Before setting up, decide whether you want to run the undergravel in standard or reverse flow. The latter is best in terms of filtering as the external acts as the mechanical filter, trapping the waste for easy removal and then pumping the clean water through the gravel bed where the biological filtering will occur.

With water pumped through the gravel, detritus should be kept in suspension and removed by the external. However, with external return pipe connected to the undergravel, you lose surface agitation, so combine it with a small pump or air stone for increased gaseous exchange.

Using the filter in standard mode with the undergravel acting as the pre filter isn’t so good as the waste is trapped in the gravel and needs to be removed.
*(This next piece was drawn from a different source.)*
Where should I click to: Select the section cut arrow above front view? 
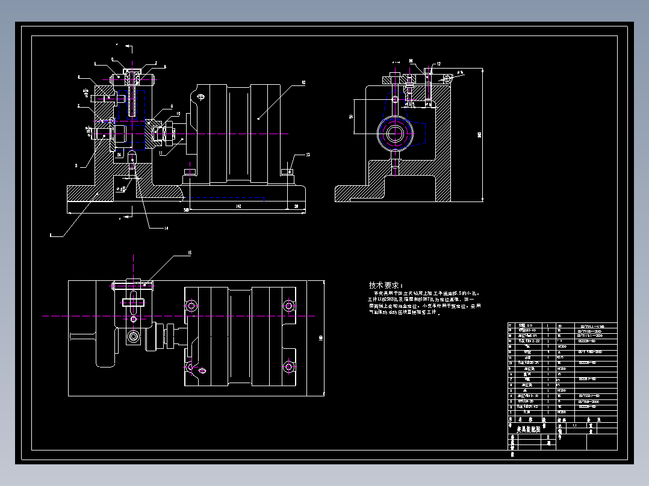point(129,47)
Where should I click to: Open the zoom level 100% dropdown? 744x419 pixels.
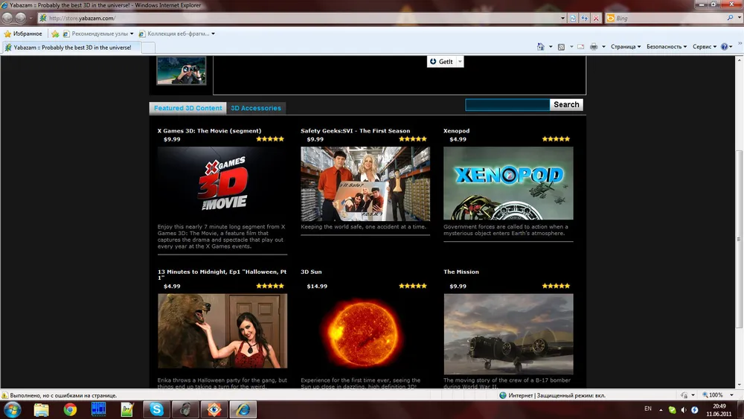[716, 395]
The filtering capacity of a combined undergravel and external filter becomes massive - so why aren’t we doing more conversions?

Advances in aquatic plant culture suggested that undergravels were bad because of the flow of water past the plant’s roots – though I have seen plants growing well in reverse flow situations. For marines, undergravels and biological filters were discarded for much more natural, live rock filtering.

If wanting to use reverse flow undergravel for a non-planted, tropical or coldwater situation go for it, but expect people who haven’t kept fish for 20 years to be confused when you explain what you’re doing!